To elaborate, through energy methods, we can obtain for example $\|u(t)-u^*\|_{H^2(\Omega)}\to 0$, from which (*) follows, due to $H^2(\Omega)\subset L^\infty(\Omega)$.
I suppose the question is motivated by the fact that a rather simple maximum principle gives the bounds (MP), but more machinery seems to be needed to prove (**), and it feels slightly overkill. So wondering if it doesn't have to be that way.
I was thinking, an application of Harnack's inequality (or the strong max principle) implies that if $\sup g> \sup \gamma$, then the quantity $M(t)=\sup_x u(t,x)$ must be strictly decreasing until for some $t^*$ we have $M(t^*)=\sup\gamma$, at which point we have $M(t)=\sup\gamma$ for all $t\ge t^*$ (of course, in general, such $t^*$ probably doesn't even need to exist).

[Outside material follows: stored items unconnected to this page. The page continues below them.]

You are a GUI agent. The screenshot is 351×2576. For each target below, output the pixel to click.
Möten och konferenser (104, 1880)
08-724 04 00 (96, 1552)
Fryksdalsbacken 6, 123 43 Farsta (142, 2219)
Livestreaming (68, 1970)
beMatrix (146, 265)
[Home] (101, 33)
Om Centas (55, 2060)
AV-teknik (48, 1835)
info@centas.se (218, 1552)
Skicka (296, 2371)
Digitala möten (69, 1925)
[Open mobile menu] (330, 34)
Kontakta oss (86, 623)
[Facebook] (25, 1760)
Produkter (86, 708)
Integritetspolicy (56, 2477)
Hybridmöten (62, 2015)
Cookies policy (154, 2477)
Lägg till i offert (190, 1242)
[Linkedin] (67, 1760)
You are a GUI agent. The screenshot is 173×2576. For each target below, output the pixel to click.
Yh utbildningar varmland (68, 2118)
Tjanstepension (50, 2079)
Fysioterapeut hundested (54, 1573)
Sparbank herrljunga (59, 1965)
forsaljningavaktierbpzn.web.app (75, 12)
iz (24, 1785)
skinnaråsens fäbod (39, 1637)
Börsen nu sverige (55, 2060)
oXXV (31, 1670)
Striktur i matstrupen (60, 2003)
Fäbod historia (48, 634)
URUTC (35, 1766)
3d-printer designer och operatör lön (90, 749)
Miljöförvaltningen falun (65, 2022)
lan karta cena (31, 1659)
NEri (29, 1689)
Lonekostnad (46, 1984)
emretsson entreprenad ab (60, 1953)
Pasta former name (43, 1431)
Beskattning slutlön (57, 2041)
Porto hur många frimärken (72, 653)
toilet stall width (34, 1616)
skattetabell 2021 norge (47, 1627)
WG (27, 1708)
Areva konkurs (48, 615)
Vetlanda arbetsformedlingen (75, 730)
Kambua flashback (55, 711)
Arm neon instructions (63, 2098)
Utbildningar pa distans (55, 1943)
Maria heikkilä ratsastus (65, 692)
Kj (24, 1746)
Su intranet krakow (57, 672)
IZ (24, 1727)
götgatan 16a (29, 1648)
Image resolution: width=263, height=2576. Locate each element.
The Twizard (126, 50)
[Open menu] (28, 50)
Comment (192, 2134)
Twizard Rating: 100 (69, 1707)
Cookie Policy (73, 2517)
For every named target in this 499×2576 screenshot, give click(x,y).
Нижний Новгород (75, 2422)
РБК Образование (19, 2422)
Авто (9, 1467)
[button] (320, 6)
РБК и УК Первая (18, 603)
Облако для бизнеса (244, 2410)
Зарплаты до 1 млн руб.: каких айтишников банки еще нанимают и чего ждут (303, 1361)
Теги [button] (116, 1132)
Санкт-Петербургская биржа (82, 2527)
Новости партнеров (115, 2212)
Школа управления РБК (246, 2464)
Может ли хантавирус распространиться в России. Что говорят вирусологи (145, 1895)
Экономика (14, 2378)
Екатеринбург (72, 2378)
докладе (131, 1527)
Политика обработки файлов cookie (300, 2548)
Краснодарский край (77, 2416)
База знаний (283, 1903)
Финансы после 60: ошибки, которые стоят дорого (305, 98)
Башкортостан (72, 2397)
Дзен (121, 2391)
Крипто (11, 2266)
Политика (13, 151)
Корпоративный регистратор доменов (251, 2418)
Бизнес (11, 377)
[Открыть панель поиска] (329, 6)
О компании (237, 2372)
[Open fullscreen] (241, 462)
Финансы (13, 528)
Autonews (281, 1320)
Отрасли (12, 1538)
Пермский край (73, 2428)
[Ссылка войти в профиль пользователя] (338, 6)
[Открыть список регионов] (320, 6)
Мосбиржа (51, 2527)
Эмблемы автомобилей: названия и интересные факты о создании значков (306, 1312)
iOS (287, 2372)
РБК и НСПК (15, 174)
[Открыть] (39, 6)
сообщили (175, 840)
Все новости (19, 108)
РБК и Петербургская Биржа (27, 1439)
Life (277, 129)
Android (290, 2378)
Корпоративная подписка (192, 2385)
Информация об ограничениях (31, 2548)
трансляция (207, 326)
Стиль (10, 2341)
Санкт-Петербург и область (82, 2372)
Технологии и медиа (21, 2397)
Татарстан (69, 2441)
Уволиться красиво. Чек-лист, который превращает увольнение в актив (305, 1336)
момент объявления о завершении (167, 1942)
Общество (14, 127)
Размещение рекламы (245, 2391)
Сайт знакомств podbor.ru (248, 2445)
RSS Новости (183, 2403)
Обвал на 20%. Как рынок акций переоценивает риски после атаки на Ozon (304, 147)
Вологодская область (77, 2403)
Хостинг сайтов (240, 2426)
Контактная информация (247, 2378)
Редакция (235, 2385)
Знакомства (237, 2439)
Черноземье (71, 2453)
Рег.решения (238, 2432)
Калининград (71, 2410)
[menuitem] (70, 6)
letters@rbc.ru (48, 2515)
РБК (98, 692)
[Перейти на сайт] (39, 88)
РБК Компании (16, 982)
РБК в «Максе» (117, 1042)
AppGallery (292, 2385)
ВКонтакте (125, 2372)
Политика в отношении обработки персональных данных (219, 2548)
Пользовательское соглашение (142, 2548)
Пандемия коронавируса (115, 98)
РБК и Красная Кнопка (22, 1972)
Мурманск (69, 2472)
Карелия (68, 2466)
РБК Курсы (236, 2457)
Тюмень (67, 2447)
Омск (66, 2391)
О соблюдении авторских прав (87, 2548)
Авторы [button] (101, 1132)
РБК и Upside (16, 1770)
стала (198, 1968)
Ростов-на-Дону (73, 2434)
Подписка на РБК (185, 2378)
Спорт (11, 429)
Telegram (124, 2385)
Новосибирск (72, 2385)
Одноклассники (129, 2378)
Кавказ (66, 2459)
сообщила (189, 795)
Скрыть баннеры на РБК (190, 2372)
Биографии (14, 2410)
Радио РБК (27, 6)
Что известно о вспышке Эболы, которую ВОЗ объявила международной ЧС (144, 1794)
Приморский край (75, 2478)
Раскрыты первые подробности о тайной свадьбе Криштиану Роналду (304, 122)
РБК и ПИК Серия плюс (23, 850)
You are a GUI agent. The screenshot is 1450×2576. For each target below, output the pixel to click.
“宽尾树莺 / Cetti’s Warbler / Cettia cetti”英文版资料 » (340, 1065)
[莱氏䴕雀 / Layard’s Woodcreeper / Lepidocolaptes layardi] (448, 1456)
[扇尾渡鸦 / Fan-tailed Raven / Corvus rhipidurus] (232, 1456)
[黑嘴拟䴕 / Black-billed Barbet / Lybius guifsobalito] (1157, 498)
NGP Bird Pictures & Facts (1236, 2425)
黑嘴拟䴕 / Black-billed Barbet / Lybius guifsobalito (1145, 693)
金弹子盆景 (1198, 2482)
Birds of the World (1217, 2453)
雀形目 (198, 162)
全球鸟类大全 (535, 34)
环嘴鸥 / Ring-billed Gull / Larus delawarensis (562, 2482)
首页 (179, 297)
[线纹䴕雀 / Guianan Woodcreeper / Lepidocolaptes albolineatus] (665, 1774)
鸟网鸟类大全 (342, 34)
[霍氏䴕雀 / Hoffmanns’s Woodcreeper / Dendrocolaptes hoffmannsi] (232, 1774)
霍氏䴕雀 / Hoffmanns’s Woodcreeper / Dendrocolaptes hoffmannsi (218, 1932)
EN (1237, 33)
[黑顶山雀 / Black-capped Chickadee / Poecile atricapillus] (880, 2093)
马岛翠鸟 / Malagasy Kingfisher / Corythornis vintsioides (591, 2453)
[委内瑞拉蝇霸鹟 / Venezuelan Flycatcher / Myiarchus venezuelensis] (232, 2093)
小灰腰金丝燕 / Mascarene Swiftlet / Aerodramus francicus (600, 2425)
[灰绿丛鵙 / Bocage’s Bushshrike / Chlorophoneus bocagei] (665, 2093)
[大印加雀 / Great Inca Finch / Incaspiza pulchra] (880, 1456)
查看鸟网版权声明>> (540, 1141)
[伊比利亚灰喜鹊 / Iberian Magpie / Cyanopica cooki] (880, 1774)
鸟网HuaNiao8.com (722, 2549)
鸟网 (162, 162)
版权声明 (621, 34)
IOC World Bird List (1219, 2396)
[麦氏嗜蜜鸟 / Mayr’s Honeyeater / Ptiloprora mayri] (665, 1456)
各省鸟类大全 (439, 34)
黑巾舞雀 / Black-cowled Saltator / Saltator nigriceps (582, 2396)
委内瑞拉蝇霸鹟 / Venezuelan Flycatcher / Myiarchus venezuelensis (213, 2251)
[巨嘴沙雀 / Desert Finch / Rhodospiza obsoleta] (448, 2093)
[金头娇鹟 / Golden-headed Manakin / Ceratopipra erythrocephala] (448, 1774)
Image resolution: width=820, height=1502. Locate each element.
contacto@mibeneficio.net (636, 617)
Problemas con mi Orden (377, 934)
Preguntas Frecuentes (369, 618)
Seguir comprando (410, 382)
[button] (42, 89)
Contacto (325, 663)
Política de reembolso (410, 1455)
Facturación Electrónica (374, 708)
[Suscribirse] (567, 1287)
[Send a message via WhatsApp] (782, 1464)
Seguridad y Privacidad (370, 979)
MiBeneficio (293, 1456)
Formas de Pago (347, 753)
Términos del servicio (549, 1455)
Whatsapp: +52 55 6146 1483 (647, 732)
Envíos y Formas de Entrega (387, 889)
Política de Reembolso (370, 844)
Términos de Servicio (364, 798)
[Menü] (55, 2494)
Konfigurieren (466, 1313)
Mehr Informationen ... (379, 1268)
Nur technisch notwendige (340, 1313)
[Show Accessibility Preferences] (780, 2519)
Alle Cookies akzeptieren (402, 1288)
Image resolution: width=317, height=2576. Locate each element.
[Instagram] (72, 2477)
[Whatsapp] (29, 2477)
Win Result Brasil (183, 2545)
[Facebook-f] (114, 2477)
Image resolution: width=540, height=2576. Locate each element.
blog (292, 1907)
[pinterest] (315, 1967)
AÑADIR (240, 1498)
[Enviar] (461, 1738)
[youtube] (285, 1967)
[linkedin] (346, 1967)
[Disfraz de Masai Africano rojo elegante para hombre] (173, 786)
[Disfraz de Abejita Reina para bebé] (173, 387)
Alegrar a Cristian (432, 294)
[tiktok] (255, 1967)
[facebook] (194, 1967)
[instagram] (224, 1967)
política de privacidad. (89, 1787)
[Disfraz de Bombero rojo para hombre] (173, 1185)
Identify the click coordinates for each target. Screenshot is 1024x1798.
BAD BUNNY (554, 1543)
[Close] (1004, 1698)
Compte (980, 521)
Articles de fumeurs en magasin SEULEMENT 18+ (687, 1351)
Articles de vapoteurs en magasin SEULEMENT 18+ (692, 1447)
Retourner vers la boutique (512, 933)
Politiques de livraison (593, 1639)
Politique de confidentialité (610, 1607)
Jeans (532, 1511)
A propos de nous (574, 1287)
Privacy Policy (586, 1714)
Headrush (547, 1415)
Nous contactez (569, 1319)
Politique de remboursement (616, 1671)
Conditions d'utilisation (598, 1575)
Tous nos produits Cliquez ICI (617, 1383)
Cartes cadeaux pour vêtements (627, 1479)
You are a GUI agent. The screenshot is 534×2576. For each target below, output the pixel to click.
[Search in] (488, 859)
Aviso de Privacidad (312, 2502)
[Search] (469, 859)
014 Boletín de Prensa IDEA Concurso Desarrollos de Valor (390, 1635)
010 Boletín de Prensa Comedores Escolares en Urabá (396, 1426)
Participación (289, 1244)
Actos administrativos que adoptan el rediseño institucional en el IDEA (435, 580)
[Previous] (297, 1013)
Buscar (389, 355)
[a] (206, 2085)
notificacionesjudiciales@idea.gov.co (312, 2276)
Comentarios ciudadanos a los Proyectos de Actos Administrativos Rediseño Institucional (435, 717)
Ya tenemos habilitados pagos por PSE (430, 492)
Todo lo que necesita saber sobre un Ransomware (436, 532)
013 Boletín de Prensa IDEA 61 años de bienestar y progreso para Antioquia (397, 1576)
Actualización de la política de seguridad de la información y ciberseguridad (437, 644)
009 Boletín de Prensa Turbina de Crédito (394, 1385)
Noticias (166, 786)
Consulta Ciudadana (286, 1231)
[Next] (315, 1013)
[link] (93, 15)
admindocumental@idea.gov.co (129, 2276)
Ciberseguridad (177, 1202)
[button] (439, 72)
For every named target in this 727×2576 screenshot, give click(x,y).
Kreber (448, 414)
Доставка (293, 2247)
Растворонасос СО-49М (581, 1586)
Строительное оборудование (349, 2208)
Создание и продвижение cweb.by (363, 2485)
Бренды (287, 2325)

However the fact that $M(t)$ strictly decreases does not imply that $M(T)\le\sup\gamma+\delta$ for some $T$ large enough, as, for example $M(t)$ might be asymptotically bounded below by $\sup\gamma+2\delta$ while still strictly decreasing. Of course, we know from the energy method argument that this is not the case. But...any "simpler" way to see it?